# [What to do]
Write out all of the listing exactly. Add nothing to it.
=== Begin Enclosure ===
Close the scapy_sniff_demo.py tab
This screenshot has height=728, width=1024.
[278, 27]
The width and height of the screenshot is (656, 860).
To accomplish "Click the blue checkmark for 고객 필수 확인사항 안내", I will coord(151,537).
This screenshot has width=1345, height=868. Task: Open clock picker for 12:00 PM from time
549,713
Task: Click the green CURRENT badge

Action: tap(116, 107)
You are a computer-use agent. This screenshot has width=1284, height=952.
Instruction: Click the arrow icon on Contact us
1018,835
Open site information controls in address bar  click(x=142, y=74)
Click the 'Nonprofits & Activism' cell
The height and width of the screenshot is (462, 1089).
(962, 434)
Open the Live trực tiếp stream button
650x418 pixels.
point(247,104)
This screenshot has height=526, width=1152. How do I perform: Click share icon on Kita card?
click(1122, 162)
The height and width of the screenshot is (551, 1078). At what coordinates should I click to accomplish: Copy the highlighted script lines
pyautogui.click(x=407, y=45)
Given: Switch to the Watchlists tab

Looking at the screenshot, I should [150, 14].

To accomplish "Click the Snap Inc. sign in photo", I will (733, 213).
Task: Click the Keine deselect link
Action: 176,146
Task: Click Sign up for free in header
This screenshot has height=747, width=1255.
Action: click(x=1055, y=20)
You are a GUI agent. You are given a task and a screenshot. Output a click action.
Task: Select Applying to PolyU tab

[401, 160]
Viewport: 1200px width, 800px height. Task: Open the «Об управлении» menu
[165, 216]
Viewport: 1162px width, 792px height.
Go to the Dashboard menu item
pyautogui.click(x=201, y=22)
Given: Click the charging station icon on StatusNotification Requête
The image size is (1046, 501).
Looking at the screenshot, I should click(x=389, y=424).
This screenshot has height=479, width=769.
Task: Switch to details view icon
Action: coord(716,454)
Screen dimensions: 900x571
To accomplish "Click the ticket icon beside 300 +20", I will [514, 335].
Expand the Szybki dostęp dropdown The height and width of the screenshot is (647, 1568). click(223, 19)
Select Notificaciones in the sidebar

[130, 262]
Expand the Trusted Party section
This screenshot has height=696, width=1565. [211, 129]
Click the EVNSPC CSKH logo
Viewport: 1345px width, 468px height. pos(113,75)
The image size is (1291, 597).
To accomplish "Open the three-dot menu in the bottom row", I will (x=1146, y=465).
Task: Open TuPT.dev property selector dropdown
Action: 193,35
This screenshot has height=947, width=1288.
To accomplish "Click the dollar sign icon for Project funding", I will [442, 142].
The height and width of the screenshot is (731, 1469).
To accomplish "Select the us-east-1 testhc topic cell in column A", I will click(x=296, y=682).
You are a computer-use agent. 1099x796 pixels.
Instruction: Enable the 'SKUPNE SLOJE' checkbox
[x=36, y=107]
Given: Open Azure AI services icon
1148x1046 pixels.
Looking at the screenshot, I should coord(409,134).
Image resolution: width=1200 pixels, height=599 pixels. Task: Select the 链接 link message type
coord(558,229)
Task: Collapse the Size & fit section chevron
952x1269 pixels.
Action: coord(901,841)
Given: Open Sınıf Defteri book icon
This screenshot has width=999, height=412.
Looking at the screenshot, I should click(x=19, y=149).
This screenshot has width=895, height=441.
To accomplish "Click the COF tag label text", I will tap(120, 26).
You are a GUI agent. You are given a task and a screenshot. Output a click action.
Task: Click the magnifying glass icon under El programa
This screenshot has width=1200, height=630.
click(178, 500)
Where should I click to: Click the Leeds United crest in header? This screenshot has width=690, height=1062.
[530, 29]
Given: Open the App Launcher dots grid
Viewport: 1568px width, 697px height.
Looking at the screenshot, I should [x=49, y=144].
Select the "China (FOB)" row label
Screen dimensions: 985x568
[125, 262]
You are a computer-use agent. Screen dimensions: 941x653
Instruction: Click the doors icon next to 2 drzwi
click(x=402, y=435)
=== End Enclosure ===
# [Result of the task]
Close the scapy_sniff_demo.py tab
This screenshot has height=728, width=1024.
[278, 27]
The width and height of the screenshot is (656, 860).
To accomplish "Click the blue checkmark for 고객 필수 확인사항 안내", I will coord(151,537).
This screenshot has width=1345, height=868. Task: Open clock picker for 12:00 PM from time
549,713
Task: Click the green CURRENT badge

Action: tap(116, 107)
You are a computer-use agent. This screenshot has width=1284, height=952.
Instruction: Click the arrow icon on Contact us
1018,835
Open site information controls in address bar  click(x=142, y=74)
Click the 'Nonprofits & Activism' cell
The height and width of the screenshot is (462, 1089).
(962, 434)
Open the Live trực tiếp stream button
650x418 pixels.
point(247,104)
This screenshot has height=526, width=1152. How do I perform: Click share icon on Kita card?
click(1122, 162)
The height and width of the screenshot is (551, 1078). At what coordinates should I click to accomplish: Copy the highlighted script lines
pyautogui.click(x=407, y=45)
Given: Switch to the Watchlists tab

Looking at the screenshot, I should [150, 14].

To accomplish "Click the Snap Inc. sign in photo", I will (733, 213).
Task: Click the Keine deselect link
Action: 176,146
Task: Click Sign up for free in header
This screenshot has height=747, width=1255.
Action: click(x=1055, y=20)
You are a GUI agent. You are given a task and a screenshot. Output a click action.
Task: Select Applying to PolyU tab

[401, 160]
Viewport: 1200px width, 800px height. Task: Open the «Об управлении» menu
[165, 216]
Viewport: 1162px width, 792px height.
Go to the Dashboard menu item
pyautogui.click(x=201, y=22)
Given: Click the charging station icon on StatusNotification Requête
The image size is (1046, 501).
Looking at the screenshot, I should click(x=389, y=424).
This screenshot has height=479, width=769.
Task: Switch to details view icon
Action: coord(716,454)
Screen dimensions: 900x571
To accomplish "Click the ticket icon beside 300 +20", I will [514, 335].
Expand the Szybki dostęp dropdown The height and width of the screenshot is (647, 1568). click(223, 19)
Select Notificaciones in the sidebar

[130, 262]
Expand the Trusted Party section
This screenshot has height=696, width=1565. [211, 129]
Click the EVNSPC CSKH logo
Viewport: 1345px width, 468px height. pos(113,75)
The image size is (1291, 597).
To accomplish "Open the three-dot menu in the bottom row", I will (x=1146, y=465).
Task: Open TuPT.dev property selector dropdown
Action: 193,35
This screenshot has height=947, width=1288.
To accomplish "Click the dollar sign icon for Project funding", I will [442, 142].
The height and width of the screenshot is (731, 1469).
To accomplish "Select the us-east-1 testhc topic cell in column A", I will click(x=296, y=682).
You are a computer-use agent. 1099x796 pixels.
Instruction: Enable the 'SKUPNE SLOJE' checkbox
[x=36, y=107]
Given: Open Azure AI services icon
1148x1046 pixels.
Looking at the screenshot, I should coord(409,134).
Image resolution: width=1200 pixels, height=599 pixels. Task: Select the 链接 link message type
coord(558,229)
Task: Collapse the Size & fit section chevron
952x1269 pixels.
Action: coord(901,841)
Given: Open Sınıf Defteri book icon
This screenshot has width=999, height=412.
Looking at the screenshot, I should click(x=19, y=149).
This screenshot has width=895, height=441.
To accomplish "Click the COF tag label text", I will tap(120, 26).
You are a GUI agent. You are given a task and a screenshot. Output a click action.
Task: Click the magnifying glass icon under El programa
This screenshot has width=1200, height=630.
click(178, 500)
Where should I click to: Click the Leeds United crest in header? This screenshot has width=690, height=1062.
[530, 29]
Given: Open the App Launcher dots grid
Viewport: 1568px width, 697px height.
Looking at the screenshot, I should [x=49, y=144].
Select the "China (FOB)" row label
Screen dimensions: 985x568
[125, 262]
You are a computer-use agent. Screen dimensions: 941x653
Instruction: Click the doors icon next to 2 drzwi
click(x=402, y=435)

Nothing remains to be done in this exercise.